## begin Provided records

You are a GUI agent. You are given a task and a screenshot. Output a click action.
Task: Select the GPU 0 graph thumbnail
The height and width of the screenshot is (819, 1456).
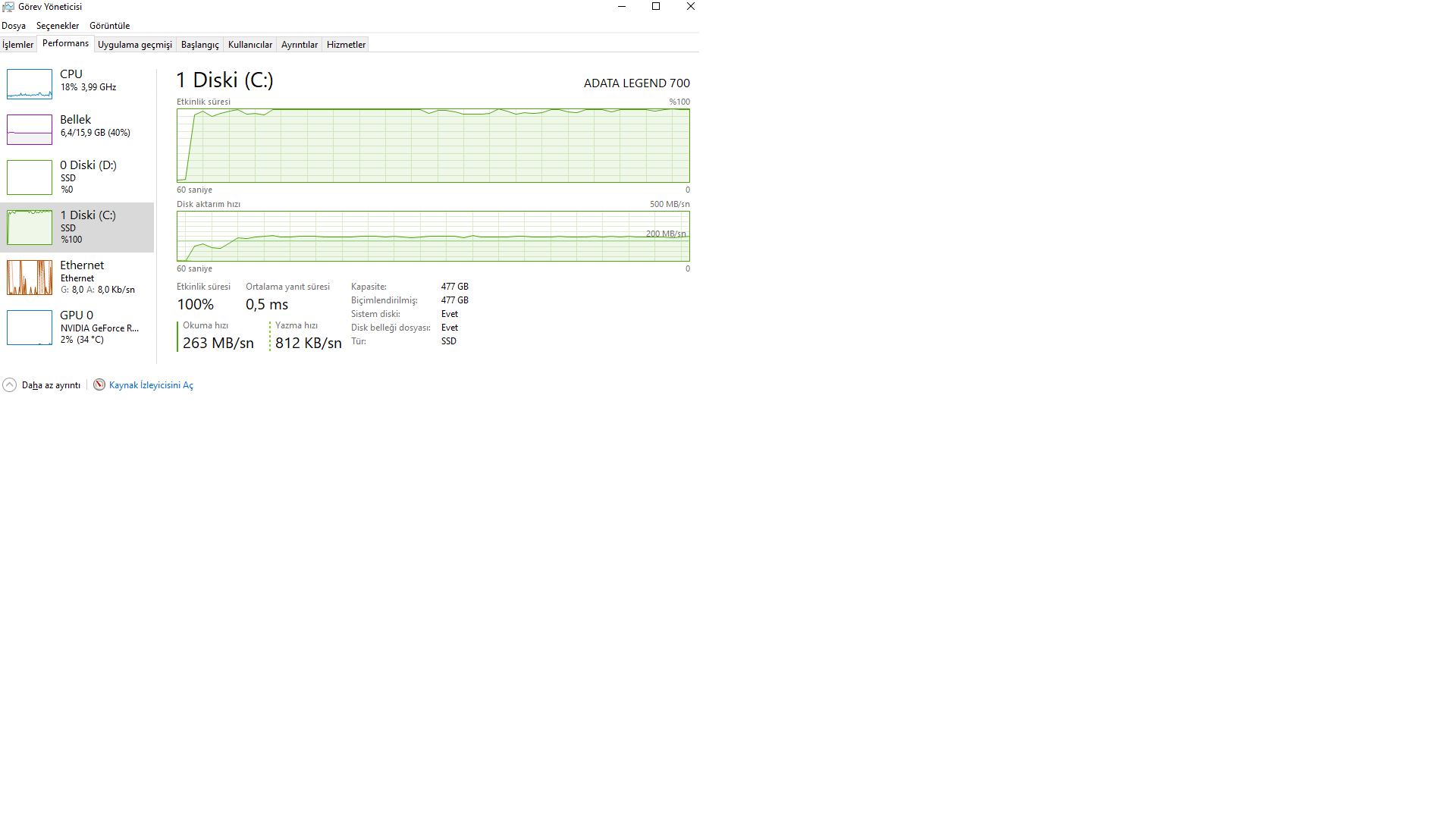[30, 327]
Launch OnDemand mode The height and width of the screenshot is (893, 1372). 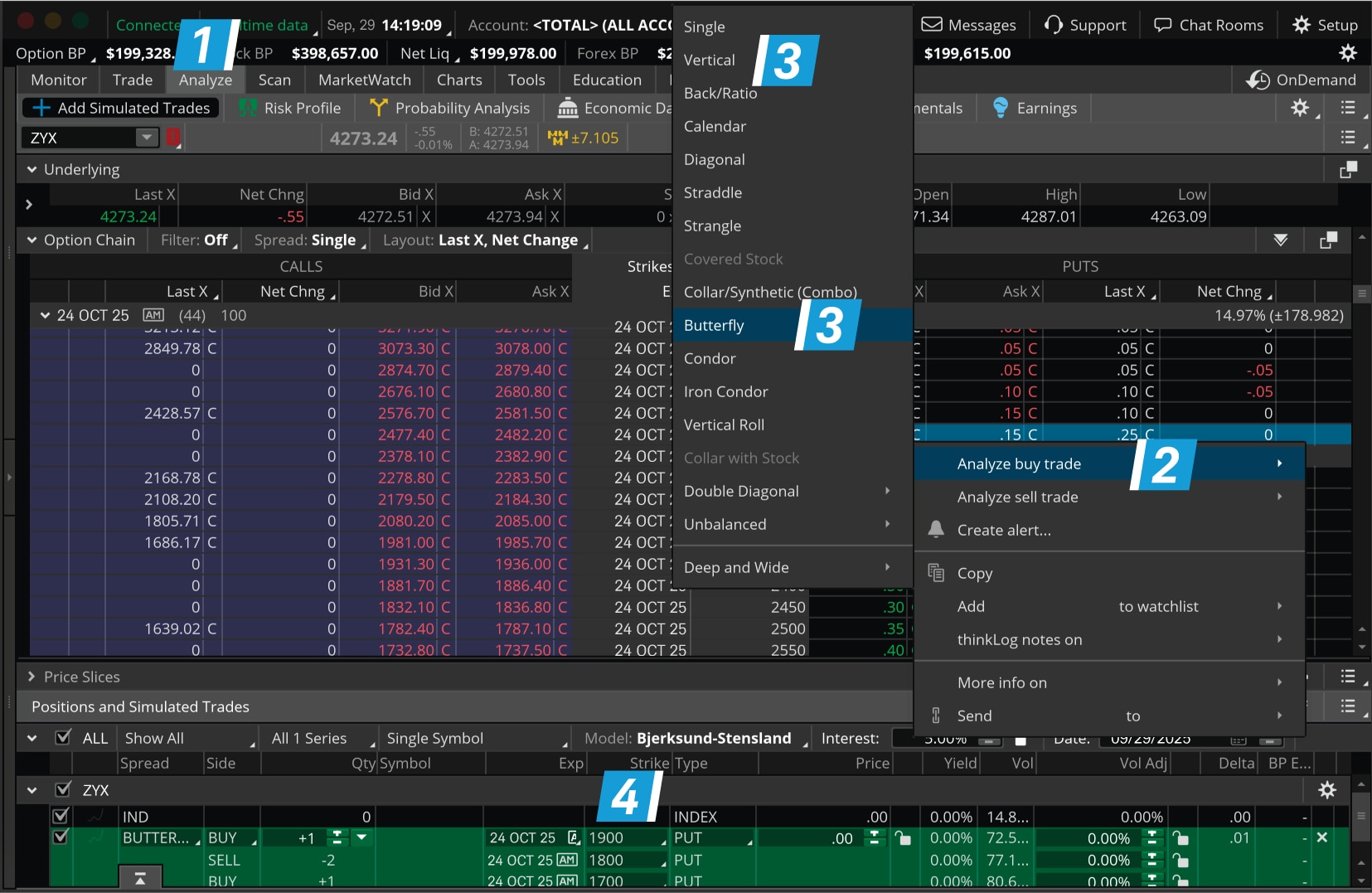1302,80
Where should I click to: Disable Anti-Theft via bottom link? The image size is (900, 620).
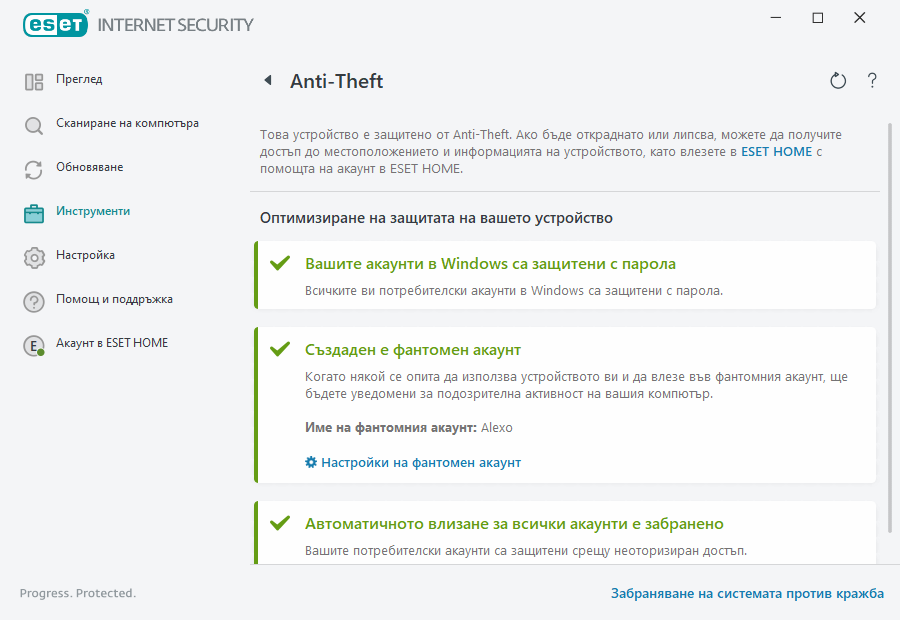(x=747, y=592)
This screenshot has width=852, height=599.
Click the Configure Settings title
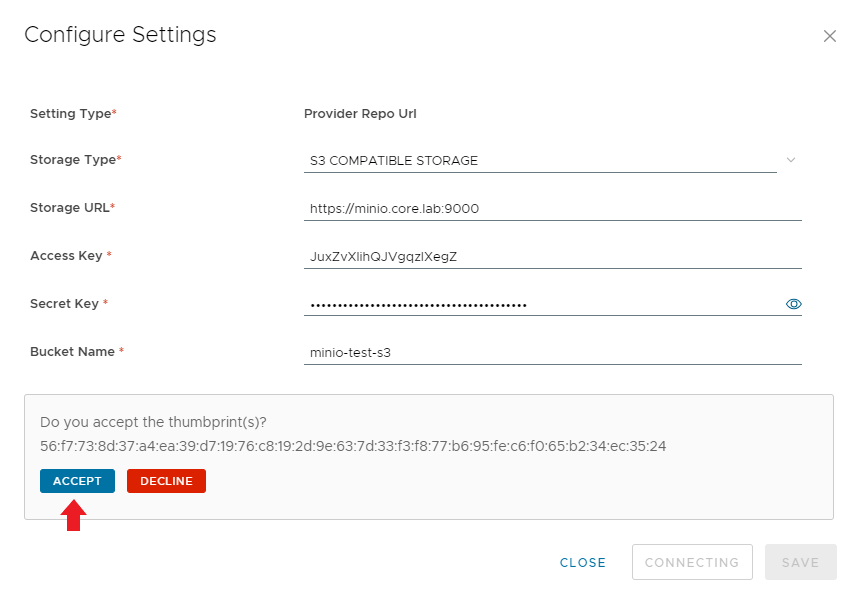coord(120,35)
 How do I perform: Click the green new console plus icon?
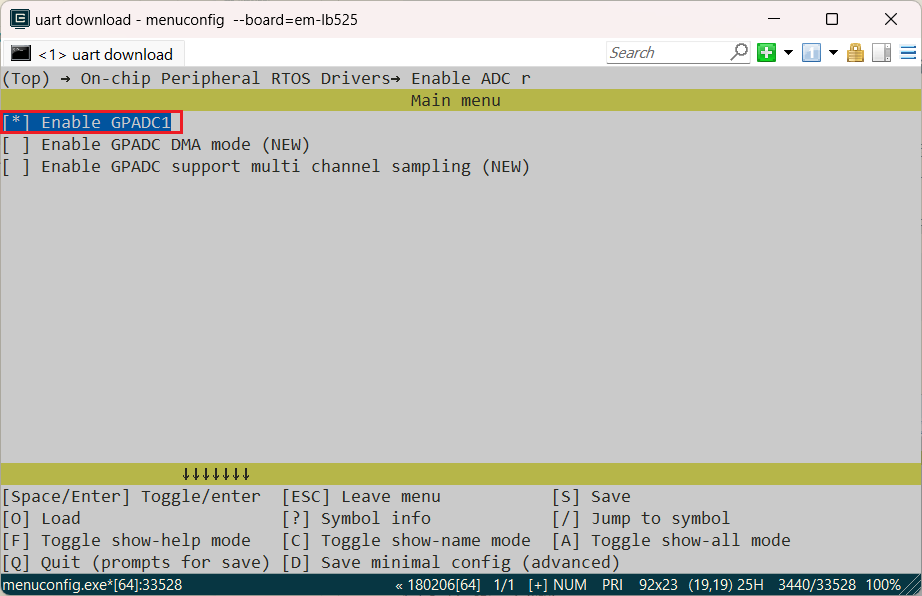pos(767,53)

## end Provided records
## begin Provided records

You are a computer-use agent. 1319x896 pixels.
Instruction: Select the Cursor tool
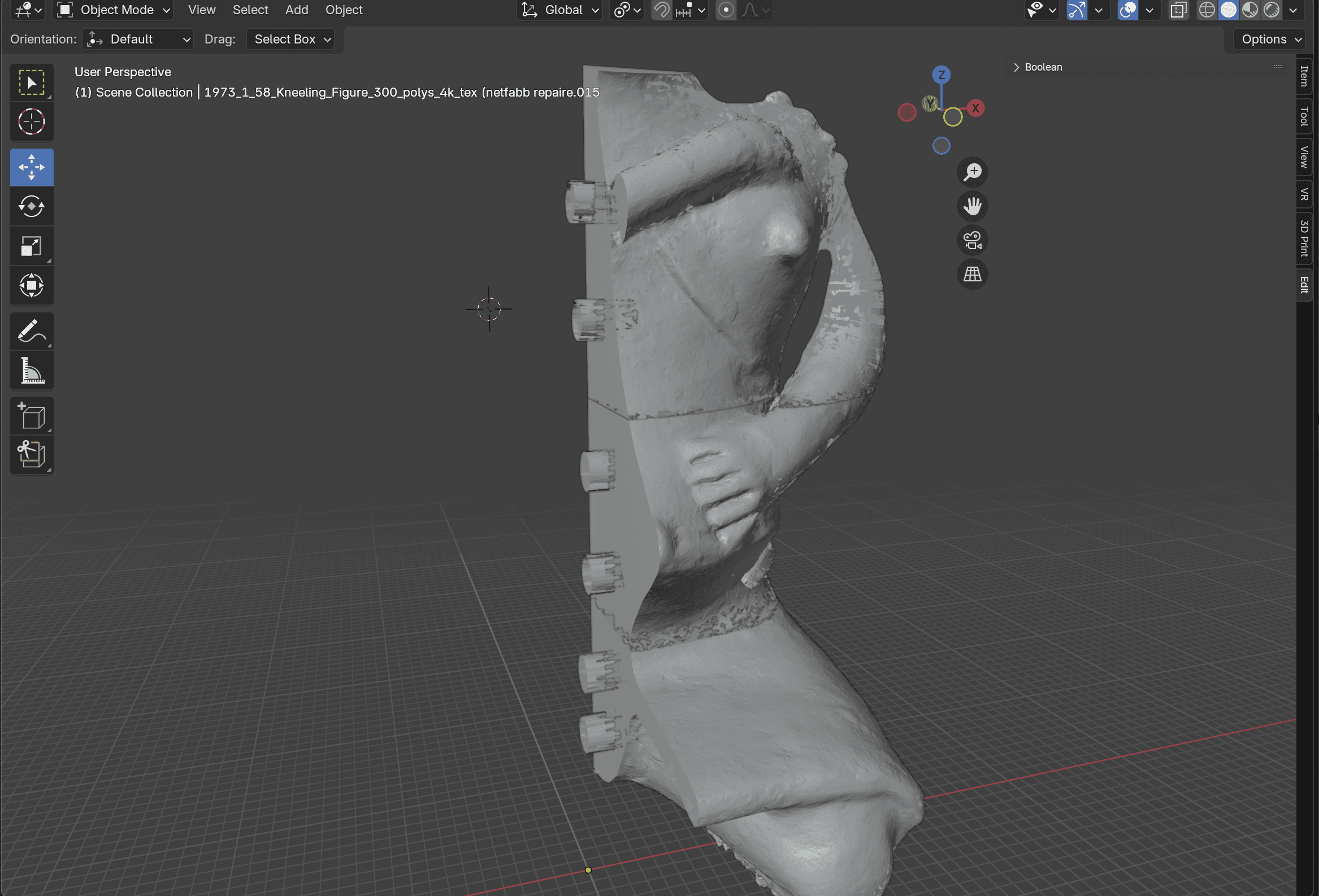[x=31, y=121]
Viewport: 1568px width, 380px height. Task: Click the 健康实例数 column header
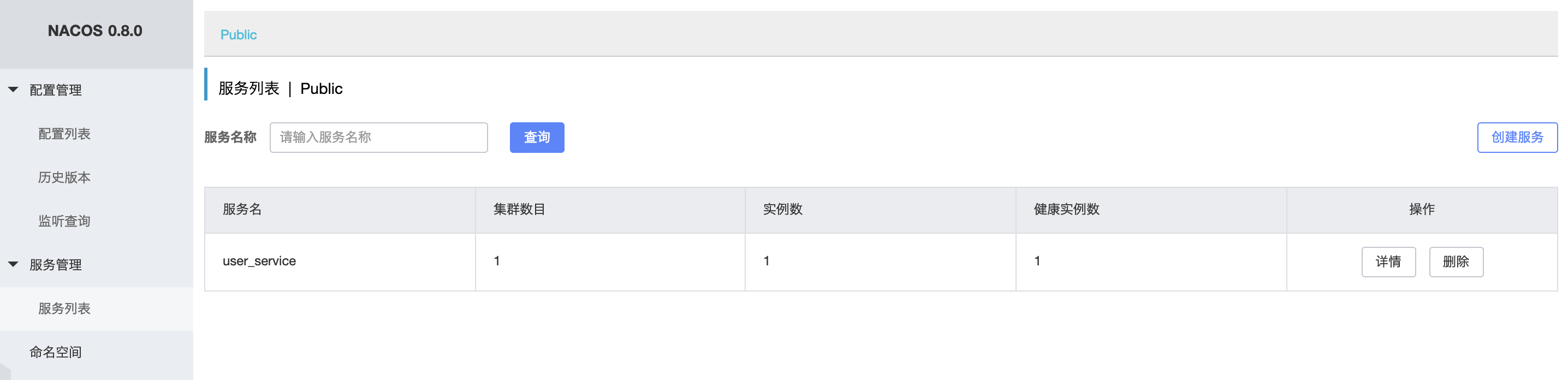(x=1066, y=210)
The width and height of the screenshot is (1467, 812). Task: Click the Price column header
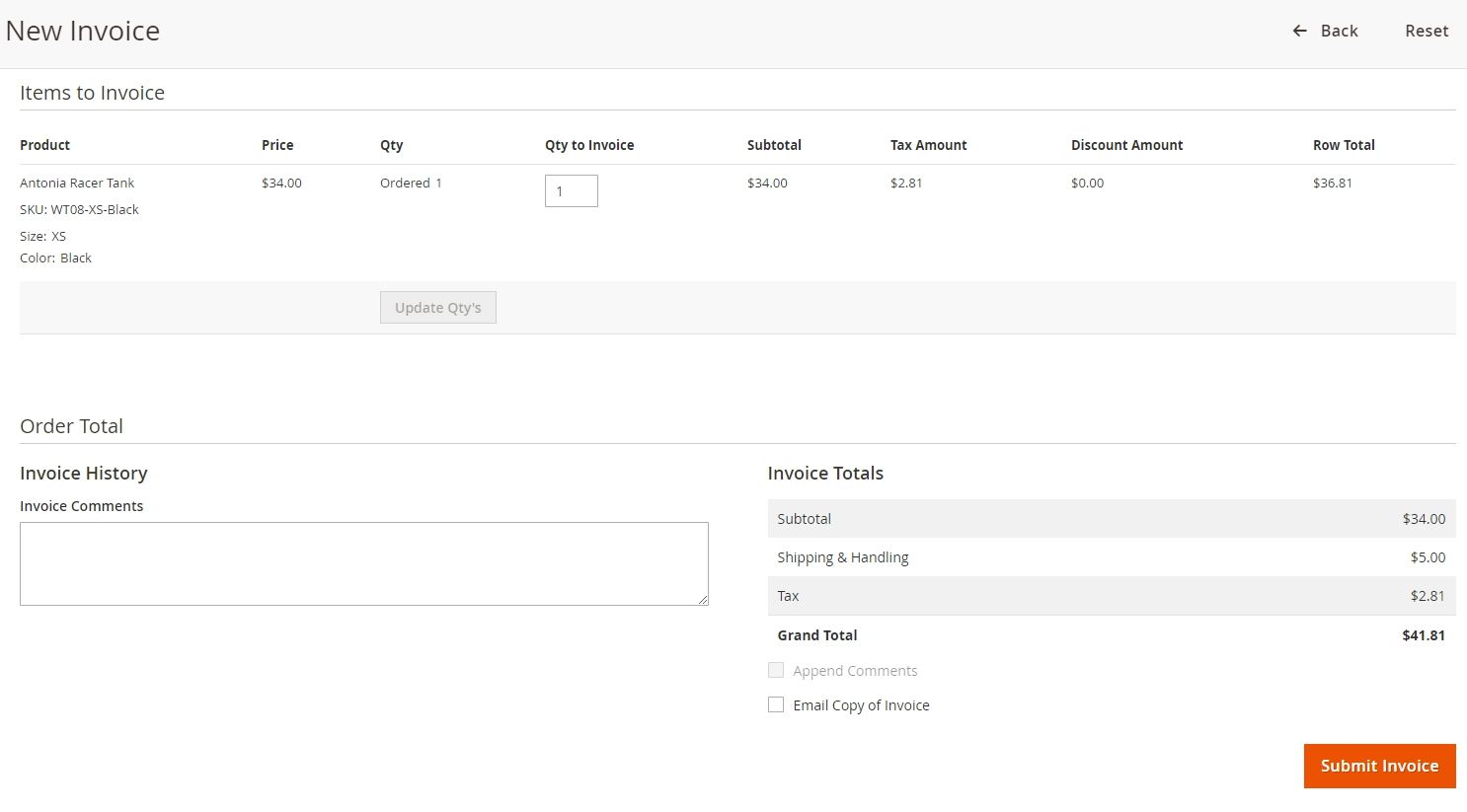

## end Provided records

> Direction:
How many lines of the data contain the word "header", with case counting? Reply with the number only.

> Exercise answer:
2